Your instructions.
Copy out every line of the material below that contains the word "Choose", treating uppercase and lowercase as different.

Provided data.
┏━━

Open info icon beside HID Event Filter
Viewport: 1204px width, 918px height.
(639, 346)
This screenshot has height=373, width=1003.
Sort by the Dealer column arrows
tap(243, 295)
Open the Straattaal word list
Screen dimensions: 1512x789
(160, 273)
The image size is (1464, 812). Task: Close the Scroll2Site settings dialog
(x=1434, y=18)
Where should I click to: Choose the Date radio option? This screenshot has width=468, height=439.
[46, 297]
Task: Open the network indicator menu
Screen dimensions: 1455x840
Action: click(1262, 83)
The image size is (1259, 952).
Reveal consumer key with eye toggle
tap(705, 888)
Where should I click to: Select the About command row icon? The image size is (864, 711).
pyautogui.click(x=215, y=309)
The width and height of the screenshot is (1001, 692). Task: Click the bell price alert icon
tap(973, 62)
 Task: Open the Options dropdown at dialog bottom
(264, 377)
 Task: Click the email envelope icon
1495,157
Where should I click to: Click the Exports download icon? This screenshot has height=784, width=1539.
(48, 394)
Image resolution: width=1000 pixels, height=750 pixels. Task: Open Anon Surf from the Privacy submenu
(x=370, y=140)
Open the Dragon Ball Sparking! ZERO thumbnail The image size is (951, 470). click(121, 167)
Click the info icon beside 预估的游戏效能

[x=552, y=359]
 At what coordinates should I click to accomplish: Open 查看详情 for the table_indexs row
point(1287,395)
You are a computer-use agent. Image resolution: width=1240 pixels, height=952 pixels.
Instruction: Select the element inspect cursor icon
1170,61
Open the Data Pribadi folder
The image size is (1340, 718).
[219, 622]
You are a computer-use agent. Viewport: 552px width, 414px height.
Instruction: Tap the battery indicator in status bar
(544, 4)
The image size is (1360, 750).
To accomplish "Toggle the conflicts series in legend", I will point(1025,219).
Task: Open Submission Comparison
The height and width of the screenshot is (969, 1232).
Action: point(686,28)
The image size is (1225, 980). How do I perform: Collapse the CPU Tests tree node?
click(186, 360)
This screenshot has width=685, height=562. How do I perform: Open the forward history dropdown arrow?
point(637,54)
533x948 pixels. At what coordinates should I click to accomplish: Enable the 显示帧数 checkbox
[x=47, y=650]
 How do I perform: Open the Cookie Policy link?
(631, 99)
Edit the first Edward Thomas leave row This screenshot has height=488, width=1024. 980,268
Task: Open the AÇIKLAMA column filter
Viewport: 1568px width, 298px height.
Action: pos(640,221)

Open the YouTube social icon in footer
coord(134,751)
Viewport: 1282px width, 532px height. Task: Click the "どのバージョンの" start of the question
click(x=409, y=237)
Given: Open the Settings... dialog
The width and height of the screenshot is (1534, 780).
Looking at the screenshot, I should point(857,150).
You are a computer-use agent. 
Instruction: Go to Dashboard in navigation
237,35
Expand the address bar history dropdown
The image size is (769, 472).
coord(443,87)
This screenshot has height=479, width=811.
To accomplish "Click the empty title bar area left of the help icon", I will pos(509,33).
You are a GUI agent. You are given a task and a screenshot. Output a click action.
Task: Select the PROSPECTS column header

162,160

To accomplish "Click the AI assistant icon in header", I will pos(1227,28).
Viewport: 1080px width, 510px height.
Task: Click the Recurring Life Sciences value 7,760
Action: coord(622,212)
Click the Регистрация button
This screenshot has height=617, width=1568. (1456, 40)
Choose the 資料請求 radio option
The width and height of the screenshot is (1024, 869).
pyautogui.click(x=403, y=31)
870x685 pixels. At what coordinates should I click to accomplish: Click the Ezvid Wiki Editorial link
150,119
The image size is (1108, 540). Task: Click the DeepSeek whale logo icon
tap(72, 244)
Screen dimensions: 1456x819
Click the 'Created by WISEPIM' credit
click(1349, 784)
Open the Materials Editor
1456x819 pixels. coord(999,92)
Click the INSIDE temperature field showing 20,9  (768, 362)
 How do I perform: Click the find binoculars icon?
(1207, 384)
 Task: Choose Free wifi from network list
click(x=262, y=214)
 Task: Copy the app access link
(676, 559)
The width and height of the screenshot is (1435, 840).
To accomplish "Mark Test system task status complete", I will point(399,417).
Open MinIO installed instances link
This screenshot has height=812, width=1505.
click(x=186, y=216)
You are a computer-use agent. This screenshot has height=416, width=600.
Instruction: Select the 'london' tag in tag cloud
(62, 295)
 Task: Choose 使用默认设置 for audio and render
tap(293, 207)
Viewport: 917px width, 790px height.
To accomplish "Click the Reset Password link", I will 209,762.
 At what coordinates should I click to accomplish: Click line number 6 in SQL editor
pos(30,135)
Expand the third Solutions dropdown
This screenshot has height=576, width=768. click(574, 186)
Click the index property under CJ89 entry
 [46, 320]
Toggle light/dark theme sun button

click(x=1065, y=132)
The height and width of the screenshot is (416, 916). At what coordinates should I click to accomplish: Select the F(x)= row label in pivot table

┗━━

Reply to the exercise.
Where should I click to: Choose the Date radio option? This screenshot has width=468, height=439.
Choose the 資料請求 radio option
 Task: Choose Free wifi from network list
 Task: Choose 使用默认设置 for audio and render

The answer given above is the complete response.